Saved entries

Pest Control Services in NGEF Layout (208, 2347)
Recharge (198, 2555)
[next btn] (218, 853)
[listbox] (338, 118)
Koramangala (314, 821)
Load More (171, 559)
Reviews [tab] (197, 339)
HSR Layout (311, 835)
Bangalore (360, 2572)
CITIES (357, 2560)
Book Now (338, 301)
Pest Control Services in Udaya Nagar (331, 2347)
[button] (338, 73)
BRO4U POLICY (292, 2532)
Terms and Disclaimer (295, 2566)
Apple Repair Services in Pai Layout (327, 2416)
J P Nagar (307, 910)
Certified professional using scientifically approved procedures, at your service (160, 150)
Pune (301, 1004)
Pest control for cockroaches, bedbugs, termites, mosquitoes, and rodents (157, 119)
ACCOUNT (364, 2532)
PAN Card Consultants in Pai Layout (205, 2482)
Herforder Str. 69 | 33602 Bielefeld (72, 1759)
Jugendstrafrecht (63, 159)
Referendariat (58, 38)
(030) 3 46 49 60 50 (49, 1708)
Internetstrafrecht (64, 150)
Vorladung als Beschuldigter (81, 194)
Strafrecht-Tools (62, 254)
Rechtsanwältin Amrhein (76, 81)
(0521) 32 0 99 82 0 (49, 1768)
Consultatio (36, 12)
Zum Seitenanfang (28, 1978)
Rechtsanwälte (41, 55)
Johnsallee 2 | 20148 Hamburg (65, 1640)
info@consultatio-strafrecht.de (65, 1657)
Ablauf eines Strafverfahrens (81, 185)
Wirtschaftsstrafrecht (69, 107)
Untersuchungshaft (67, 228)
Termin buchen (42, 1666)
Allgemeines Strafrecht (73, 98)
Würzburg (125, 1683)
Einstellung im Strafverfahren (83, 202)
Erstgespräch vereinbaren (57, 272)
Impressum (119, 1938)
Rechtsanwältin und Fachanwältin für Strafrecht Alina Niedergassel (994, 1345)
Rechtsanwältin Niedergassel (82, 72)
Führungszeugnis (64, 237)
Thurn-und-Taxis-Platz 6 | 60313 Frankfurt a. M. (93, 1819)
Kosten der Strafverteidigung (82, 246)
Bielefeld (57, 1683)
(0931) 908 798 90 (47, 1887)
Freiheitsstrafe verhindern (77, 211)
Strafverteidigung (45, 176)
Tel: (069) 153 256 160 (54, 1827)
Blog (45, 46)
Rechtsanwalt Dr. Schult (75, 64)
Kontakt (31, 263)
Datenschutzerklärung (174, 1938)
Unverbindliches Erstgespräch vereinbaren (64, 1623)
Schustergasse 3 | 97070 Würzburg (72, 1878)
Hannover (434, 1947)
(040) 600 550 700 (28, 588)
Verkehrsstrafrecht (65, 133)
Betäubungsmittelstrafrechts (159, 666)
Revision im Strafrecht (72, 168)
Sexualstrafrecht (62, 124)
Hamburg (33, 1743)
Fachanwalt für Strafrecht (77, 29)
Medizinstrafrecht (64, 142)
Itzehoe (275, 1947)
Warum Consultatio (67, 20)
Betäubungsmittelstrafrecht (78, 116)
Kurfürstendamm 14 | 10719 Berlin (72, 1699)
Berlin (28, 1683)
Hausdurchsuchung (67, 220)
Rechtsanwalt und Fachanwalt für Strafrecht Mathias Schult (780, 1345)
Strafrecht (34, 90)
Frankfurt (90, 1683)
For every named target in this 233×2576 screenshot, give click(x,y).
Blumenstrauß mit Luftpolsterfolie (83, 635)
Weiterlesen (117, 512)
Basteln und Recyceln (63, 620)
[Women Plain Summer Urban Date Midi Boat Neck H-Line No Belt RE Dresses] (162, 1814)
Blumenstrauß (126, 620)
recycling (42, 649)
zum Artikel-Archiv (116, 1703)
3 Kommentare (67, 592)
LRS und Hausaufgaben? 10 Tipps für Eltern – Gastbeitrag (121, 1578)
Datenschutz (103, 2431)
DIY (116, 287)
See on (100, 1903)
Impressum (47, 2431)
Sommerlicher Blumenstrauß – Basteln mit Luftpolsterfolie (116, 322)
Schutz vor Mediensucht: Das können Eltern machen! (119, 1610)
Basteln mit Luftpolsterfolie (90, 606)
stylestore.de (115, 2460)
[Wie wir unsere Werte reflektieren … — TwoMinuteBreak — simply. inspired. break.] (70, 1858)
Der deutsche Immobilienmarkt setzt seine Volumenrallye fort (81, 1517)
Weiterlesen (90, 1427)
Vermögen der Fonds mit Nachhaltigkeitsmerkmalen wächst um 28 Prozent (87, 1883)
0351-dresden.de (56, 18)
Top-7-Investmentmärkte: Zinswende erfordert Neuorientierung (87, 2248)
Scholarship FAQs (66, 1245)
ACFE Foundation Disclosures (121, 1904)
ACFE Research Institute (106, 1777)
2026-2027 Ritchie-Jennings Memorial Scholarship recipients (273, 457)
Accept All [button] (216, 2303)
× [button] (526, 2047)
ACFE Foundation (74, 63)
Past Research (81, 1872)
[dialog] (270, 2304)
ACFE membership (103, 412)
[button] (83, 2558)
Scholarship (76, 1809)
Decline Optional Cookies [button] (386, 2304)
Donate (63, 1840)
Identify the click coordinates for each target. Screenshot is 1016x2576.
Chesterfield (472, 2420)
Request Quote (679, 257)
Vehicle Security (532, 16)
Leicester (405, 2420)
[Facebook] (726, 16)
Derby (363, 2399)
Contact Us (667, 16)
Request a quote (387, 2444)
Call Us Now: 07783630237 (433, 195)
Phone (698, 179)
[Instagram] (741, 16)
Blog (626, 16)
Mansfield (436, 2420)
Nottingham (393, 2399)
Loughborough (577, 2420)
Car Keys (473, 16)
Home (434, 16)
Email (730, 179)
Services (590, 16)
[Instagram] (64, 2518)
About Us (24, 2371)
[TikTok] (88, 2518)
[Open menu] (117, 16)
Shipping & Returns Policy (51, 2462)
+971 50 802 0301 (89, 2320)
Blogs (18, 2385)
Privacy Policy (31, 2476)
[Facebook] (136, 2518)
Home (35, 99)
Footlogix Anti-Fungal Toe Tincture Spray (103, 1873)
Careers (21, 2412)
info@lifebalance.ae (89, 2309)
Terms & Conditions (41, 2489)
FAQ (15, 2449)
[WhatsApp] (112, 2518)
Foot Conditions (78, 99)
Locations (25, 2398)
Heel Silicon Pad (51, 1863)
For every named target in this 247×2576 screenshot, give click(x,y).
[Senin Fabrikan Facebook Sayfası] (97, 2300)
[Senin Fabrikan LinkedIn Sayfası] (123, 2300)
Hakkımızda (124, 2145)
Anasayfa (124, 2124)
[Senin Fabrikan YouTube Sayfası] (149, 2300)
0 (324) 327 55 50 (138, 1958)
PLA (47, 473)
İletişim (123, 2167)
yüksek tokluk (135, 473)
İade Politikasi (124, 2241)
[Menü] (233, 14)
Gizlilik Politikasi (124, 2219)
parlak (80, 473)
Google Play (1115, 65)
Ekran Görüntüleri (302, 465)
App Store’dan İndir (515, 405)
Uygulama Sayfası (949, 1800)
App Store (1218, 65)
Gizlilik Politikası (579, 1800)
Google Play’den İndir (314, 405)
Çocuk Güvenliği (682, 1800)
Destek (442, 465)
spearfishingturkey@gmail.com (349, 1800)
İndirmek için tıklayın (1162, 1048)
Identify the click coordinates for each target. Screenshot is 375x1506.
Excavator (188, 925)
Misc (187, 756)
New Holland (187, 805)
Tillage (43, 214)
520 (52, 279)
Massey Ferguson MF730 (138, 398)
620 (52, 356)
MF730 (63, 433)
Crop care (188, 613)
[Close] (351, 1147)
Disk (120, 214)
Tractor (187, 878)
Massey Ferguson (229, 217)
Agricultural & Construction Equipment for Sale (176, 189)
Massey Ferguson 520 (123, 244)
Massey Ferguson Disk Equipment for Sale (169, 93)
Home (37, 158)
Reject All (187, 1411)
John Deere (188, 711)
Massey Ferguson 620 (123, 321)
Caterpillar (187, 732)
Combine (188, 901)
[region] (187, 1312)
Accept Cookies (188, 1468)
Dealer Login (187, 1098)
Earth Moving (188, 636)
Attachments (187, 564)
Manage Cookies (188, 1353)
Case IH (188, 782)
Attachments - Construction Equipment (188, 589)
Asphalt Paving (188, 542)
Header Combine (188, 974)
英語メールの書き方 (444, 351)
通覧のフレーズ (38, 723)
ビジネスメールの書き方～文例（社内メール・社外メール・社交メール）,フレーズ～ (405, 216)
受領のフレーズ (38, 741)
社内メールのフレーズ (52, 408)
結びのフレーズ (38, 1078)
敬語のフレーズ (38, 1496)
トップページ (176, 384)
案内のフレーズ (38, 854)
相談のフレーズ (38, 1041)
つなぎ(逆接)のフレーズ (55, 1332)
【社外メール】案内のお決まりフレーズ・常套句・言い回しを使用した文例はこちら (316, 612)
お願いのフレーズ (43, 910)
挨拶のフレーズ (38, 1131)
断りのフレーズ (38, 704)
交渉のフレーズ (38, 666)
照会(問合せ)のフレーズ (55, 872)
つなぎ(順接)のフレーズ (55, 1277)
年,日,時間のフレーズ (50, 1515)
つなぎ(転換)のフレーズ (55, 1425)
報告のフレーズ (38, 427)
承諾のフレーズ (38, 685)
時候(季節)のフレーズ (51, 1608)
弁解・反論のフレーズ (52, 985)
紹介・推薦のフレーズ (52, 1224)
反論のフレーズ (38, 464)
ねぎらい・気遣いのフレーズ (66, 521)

**Task details**: Return the entries exactly through the "Strafrecht-Tools (62, 254)" line.

**Answer space**:
Pest Control Services in NGEF Layout (208, 2347)
Recharge (198, 2555)
[next btn] (218, 853)
[listbox] (338, 118)
Koramangala (314, 821)
Load More (171, 559)
Reviews [tab] (197, 339)
HSR Layout (311, 835)
Bangalore (360, 2572)
CITIES (357, 2560)
Book Now (338, 301)
Pest Control Services in Udaya Nagar (331, 2347)
[button] (338, 73)
BRO4U POLICY (292, 2532)
Terms and Disclaimer (295, 2566)
Apple Repair Services in Pai Layout (327, 2416)
J P Nagar (307, 910)
Certified professional using scientifically approved procedures, at your service (160, 150)
Pune (301, 1004)
Pest control for cockroaches, bedbugs, termites, mosquitoes, and rodents (157, 119)
ACCOUNT (364, 2532)
PAN Card Consultants in Pai Layout (205, 2482)
Herforder Str. 69 | 33602 Bielefeld (72, 1759)
Jugendstrafrecht (63, 159)
Referendariat (58, 38)
(030) 3 46 49 60 50 (49, 1708)
Internetstrafrecht (64, 150)
Vorladung als Beschuldigter (81, 194)
Strafrecht-Tools (62, 254)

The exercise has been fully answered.